• PROBLEM SET:
A. Copy the part of the article below about the BBC correspondent's expulsion from North Korea from "The broadcaster reportedly" up to and including "sign a statement.".
B. Using the article below about the BBC correspondent's expulsion from North Korea, say whether each statement agrees with it, answering yes or no and quoting the words that decide it. (i) Wingfield-Hayes was detained together with a producer and a cameraman. (ii) Wingfield-Hayes was one of the foreign journalists covering the Workers party's congress. (iii) After leaving North Korea, the three BBC staff arrived in Seoul.

• EXCERPTED PASSAGE:
Official says Tokyo correspondent expelled after three days in detention because his coverage distorted facts and ‘spoke ill of the system’
By Justin McCurry in Tokyo
The BBC’s Tokyo correspondent, Rupert Wingfield-Hayes, has been expelled from North Korea, three days after he was detained in the capital, for showing disrespect, “distorting facts and realities” and “speaking ill” of its leader, Kim Jong-un.
Wingfield-Hayes was detained in Pyongyang on Friday along with producer Maria Byrne and cameraman Matthew Goddard as they were about to leave North Korea, according to the BBC website.
Wingfield-Hayes was not among the dozens of foreign media organisations covering the Workers party’s first congress in 36 years; he had covered an earlier trip of Nobel laureates and had been scheduled to leave on Friday.
China’s official Xinhua news agency, which has a bureau in Pyongyang, said the North’s National Peace Committee had held a press conference on Monday saying Wingfield-Hayes had been expelled for “attacking the DPRK system and non-objective reporting”.
O Ryong-il, secretary-general of the committee, said the journalist’s news coverage distorted facts and “spoke ill of the system and the leadership of the country”.
He said Wingfield-Hayes wrote an apology, was being expelled on Monday and would not be readmitted into the country.
The broadcaster reportedly decided not to report the detention until it became apparent that Wingfield-Hayes and his colleagues would be expelled.
The three BBC staff have arrived in Beijing after their government minders brought them to Pyongyang airport.
BBC reports said Wingfield-Hayes was questioned for eight hours by North Korean officials and made to sign a statement.
Reports said that North Korean officials were unhappy about Wingfield-Hayes’ coverage of a visit to a children’s hospital in Pyongyang along with Nobel prize laureates. .
In the report, which aired last week, Wingfield-Hayes said the patients at the hospital looked “remarkably well, and there isn’t a real doctor in sight”. He added: “Everything we see looks like a set-up.”
Another BBC correspondent in Pyongyang, John Sudworth, said in a broadcast report that there was “disagreement, a concern over the content of Rupert’s reporting”, including questioning the authenticity of the hospital.
“When he reached the airport on Friday, he was separated from the rest of his team, prevented from boarding that flight, taken to a hotel and interrogated by the security bureau here in Pyongyang before being made to sign a statement and then released, eventually allowed to rejoin us here in this hotel,” Sudworth said.
“They were certainly very shaken,” he said, adding that Wingfield-Hayes had suddenly found himself “under a huge amount of pressure”.
In another report, Wingfield-Hayes, who reported from Russia and China before moving to Japan, said of Kim Jong-un: “What exactly he’s done to deserve the title marshal is hard to say. On state TV the young ruler seems to spend a lot of time sitting in a large chair watching artillery firing at mountainsides.”
CNN’s Tokyo-based correspondent Will Ripley, who is also in Pyongyang, said references to Kim, who has ruled the state since late 2011, carried risks for international journalists.
“Obviously this is a very sensitive issue for all journalists who come into North Korea to report, and the North Koreans take very seriously any comments made about their leader,” Ripley told CNN.
The BBC’s Stephen Evans, who is still in Pyongyang, said the North Korean leadership was displeased with the broadcaster’s depictions of life in the country’s capital, during which foreign reporters are constantly supervised by government-appointed interpreters.
In his first report, Wingfield-Hayes said he was “hoping for any chance to see North Korea ‘off script’”. He added that on a previous visit to Pyongyang, “I tried to sneak out to see a bit of Pyongyang street life … a soldier jumped out of the bushes and ordered me to turn around.”

• DATA RECORDS:
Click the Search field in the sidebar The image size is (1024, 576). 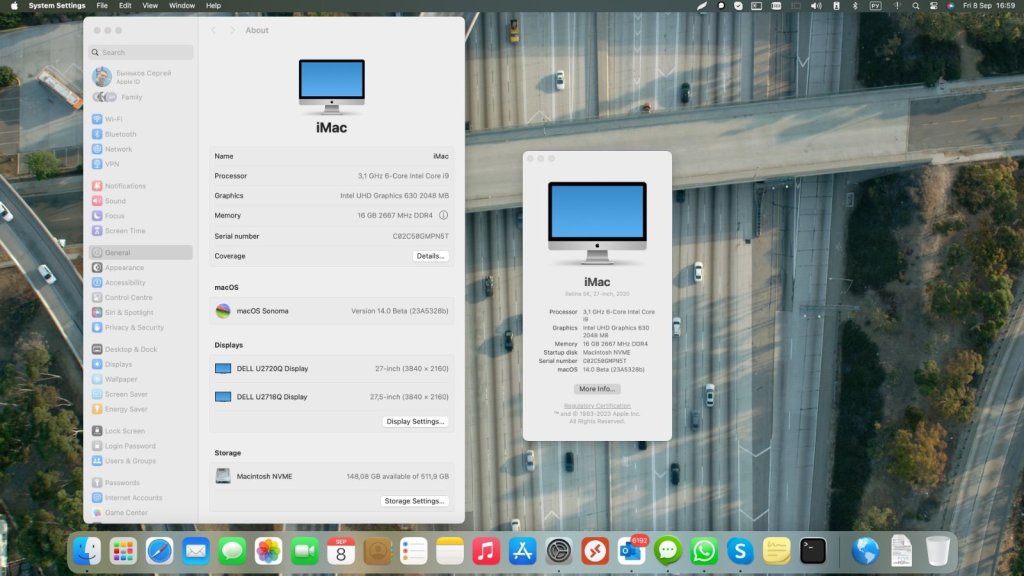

...

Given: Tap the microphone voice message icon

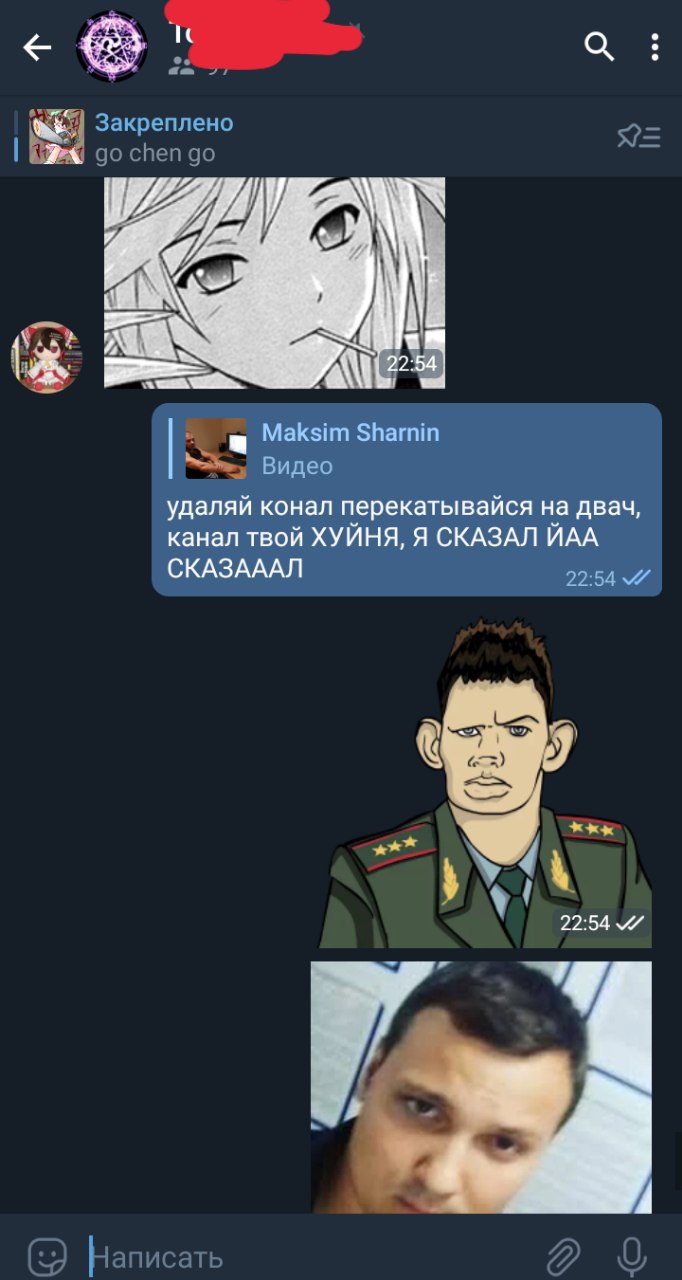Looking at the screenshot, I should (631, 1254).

--

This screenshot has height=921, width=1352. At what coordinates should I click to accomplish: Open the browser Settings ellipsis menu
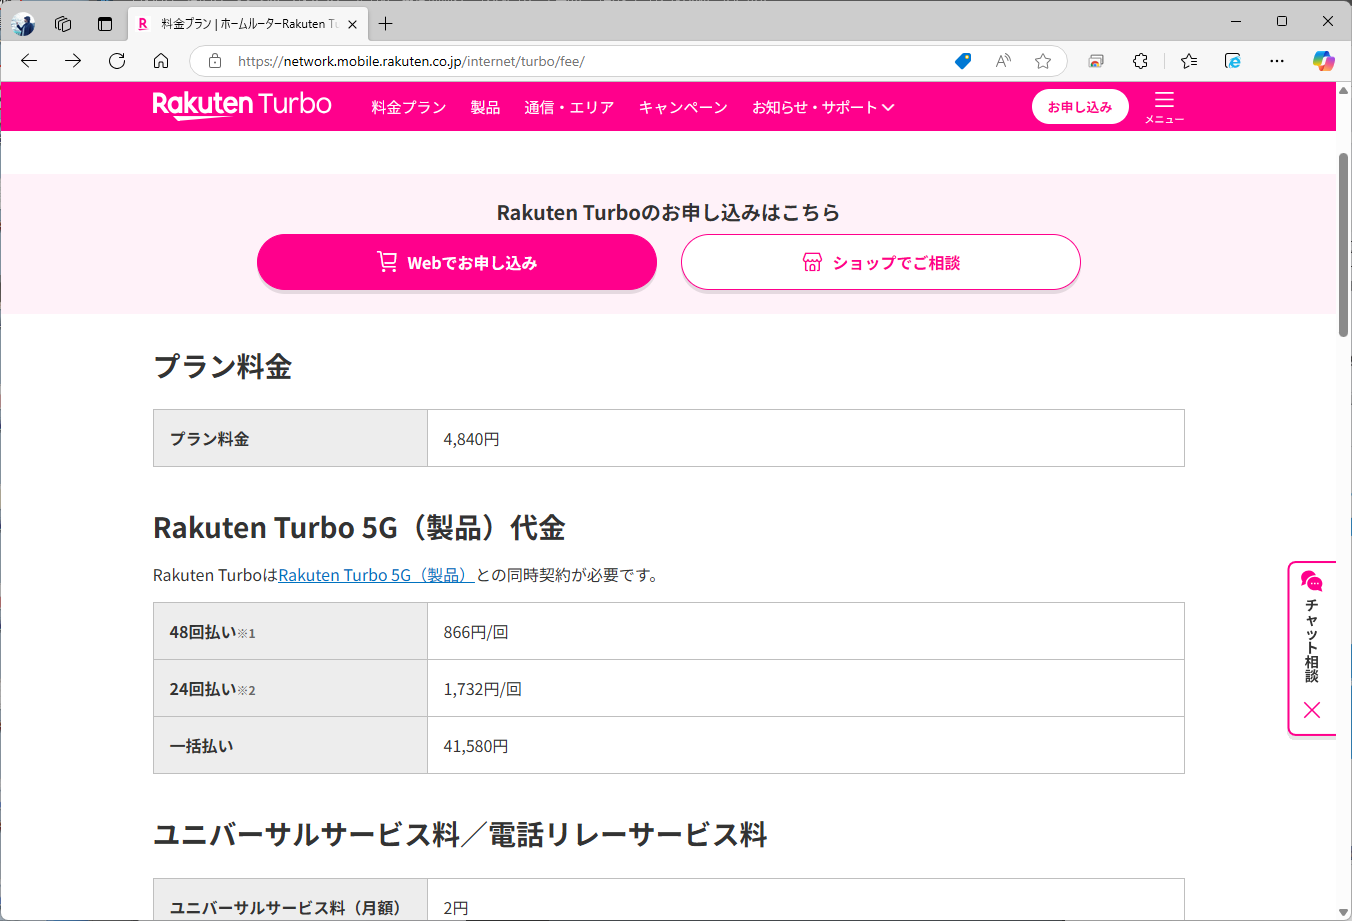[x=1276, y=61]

• SOLUTIONS BY TASK:
A.
The broadcaster reportedly decided not to report the detention until it became apparent that Wingfield-Hayes and his colleagues would be expelled.
The three BBC staff have arrived in Beijing after their government minders brought them to Pyongyang airport.
BBC reports said Wingfield-Hayes was questioned for eight hours by North Korean officials and made to sign a statement.

B.
(i) Yes: "along with producer Maria Byrne and cameraman Matthew Goddard"
(ii) No: "Wingfield-Hayes was not among the dozens of foreign media organisations covering the Workers party’s first congress in 36 years"
(iii) No: "The three BBC staff have arrived in Beijing"